The present invention relates to a technique of applying a femto slider to a magnetic disk drive with a magnetic disk mounted thereon, the magnetic disk including a track of a low linear velocity due to a low rotational velocity or a small radius up to an innermost radius track.
A slider used in a magnetic disk drive shows a continuous downsizing tendency because of a great advantage resulting from the reduction of size. As to an external size of the slider, a standard is defined by IDEMA (International Disk Drive Equipment and Materials Association). According to the standard, the size of a “mini slider” of 4.06 mm×3.2 mm×0.86 mm is designated 100% size and is used as a reference value; likewise, in order of size, there are defined “micro slider” (70%), “nano slider” (50%), “pico slider” (30%), and “femto slider” (20%).
The femto slider is the smallest in size among the sliders available at present. Its external size is 0.85 mm×0.7 mm×0.23 mm. Reducing the external size of a slider is advantageous in point of cost because the number of sliders capable of being taken out from a single wafer increases, and it is also suitable for the reduction in size of a magnetic disk drive. In a magnetic disk drive of a load/unload type, a slider sometimes strikes against the surface of a magnetic disk at the time of loading thereof from a ramp. Therefore, in a magnetic disk drive of a load/unload type, in order to ensure safety of recorded data, a non-recording area is usually provided outside an outermost radius track on a magnetic disk.

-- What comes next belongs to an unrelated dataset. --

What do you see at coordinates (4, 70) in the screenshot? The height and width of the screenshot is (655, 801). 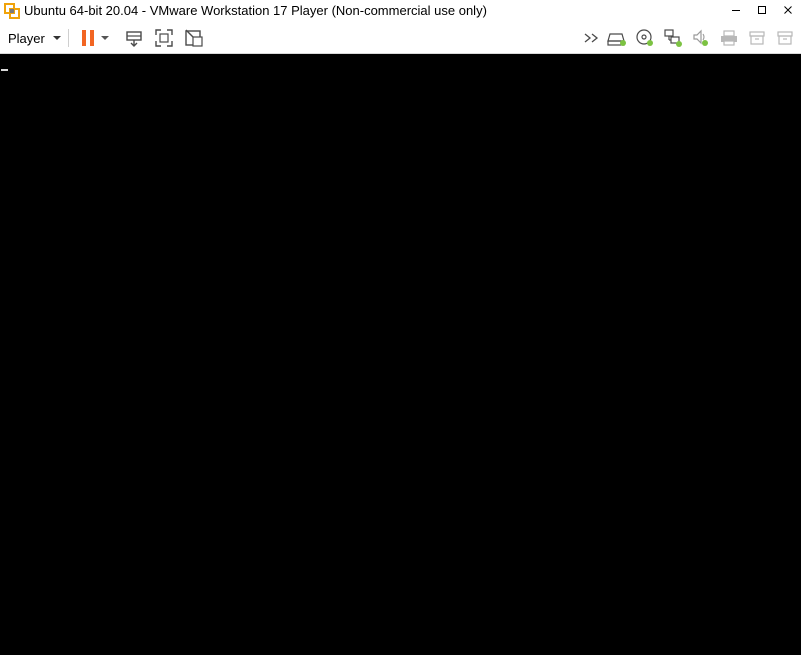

Since the femto slider is small-sized, it is advantageous in that the width of the non-recording area can be decreased and the recording capacity of the magnetic disk can be increased thereby. In this case, a magnetic disk having a smaller diameter is more advantageous.
Since the longitudinal size of the femto slider is about 70% of that of the pico slider, there accrues an advantage such that the flying height compliance performance for disk curvature formed in the track circumference direction on a rotating magnetic disk surface is superior and a flying height of the slider becomes stable. When the femto slider and the pico slider are allowed to fly over the same disk and their amounts of change in flying height are compared with each other, the amount of change in flying height of the femto slider based on an ideal flying height over a magnetic disk, i.e., flying sensitivity, is about half of that of the pico slider.
In the case of the femto slider, the area of an air bearing surface (ABS) formed on its side opposed to the magnetic disk is about half of that of the pico slider. The femto slider has heretofore been used in a 2.5-inch type magnetic disk drive having a nominal magnetic disk diameter of 2.5 inches (1 inch=25.4 mm), but the application thereof to a smaller-size magnetic disk drive such as one having a nominal magnetic disk diameter of 1 inch or less is also very advantageous because of such advantages as the reduction in width of the non-recording area and in size.
In a small-sized magnetic disk drive having a small diameter of a spindle bearing and a small radius up to an innermost radius track, there sometimes occurs a case where, unless the rotational speed is increased, there is not obtained a sufficiently high flow velocity of an air current for forming an air bearing in the innermost radius track disposed on the innermost side. A solution to this problem is known wherein the rotational speed of a spindle motor is increased to increase the linear velocity of the innermost radius track. But this method is restricted by such problems as an increase in power consumption and the need of a high voltage for driving the spindle motor. Thus, for adopting the femto slider in a small-sized magnetic disk drive, it is necessary to solve various problems caused by a decrease in the ABS area of the slider and a decrease in the flow velocity of the air current.
In US 2003-0218832 describes an example in which a femto slider is applied to a 2.5-inch type magnetic disk drive and a suspension load is set at 29.4 mN (see paragraph [0096] and FIG. 8). On page 53 of Structure and Application of Hard Disk Drive, CQ Publishing Co., Ltd., published Jul. 1, 2003, there is a description to the effect that a femto slider is used at a spring load of 1 to 2 gf (9.8 mN to 19.6 mN).